-------- Excerpted text

A Catholic Monthly Magazine

to the Priests, Seminarians, Religious; About Wounded Families

Pope Speaks DecVIS 9 July 2015: “Today I am to speak to the priests, seminarians, women and men religious, and to say something to them. I thought about the Virgin, I thought about Mary … Mary never took centre stage. She was a disciple all through her life. The first disciple of her Son. And she was aware that everything she had was due to the pure gratuity of God. She was aware of this gratuity. Therefore, men and women religious, priests, seminarians, in all the days to come, take the path back to the gratuitousness with which God chose you. … We are subject to God's gratuitousness. If we forget this, slowly, we gradually move away from the basis from which Mary never wavered: God's gratuitousness.” “A second thing I wanted to say to you is to take care of your health, but most of all take care not to fall into a sort of spiritual Alzheimer's: do not lose your memory, especially the memory of where you are from. St. Paul intuited this danger, and to his dearest son, the bishop Timothy, to whom he gave pastoral counsel, he said: ‘Do not forget the faith of your grandmother and your mother.’ That is, 'Do not forget where you come from, do not forget your roots, do not feel as if you have been promoted.’ Gratuity is a grace that cannot co-exist with promotion and, when a priest, a seminarian, a man or woman religious, embarks upon a career – a human career – he or she begins to sicken with spiritual Alzheimer's and begins to lose the memory of where he or she is from.”

----------------
-------- Supplied information

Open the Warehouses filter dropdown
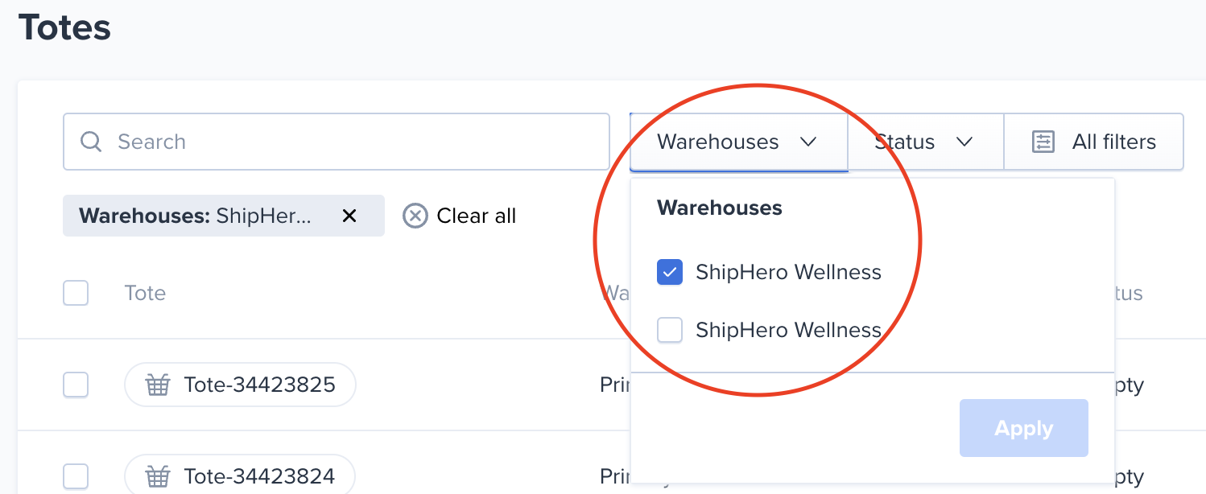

----------------

→ **Brief**:
Could you condense the paragraph of the Pope's address that begins "Pope Speaks DecVIS 9 July 2015" into a short list that keeps its main facts? The data above are separate material from the Pope's address.

→ **The answer**:
- On 9 July 2015, the Pope addressed priests, seminarians, and women and men religious.
- He pointed to Mary, who never took center stage, was her Son's first disciple, and knew that everything she had came from God's pure gratuity.
- He urged them to return to the gratuitousness with which God chose them. Forgetting it gradually moves them away from the basis from which Mary never wavered.
- He told them to take care of their health, but above all to avoid a "spiritual Alzheimer's," a loss of the memory of where they come from.
- He cited St. Paul's counsel to Timothy not to forget the faith of his grandmother and mother, that is, not to forget his roots or feel promoted.
- He said gratuity cannot coexist with promotion. Those who pursue a human career begin to sicken with spiritual Alzheimer's and lose the memory of where they come from.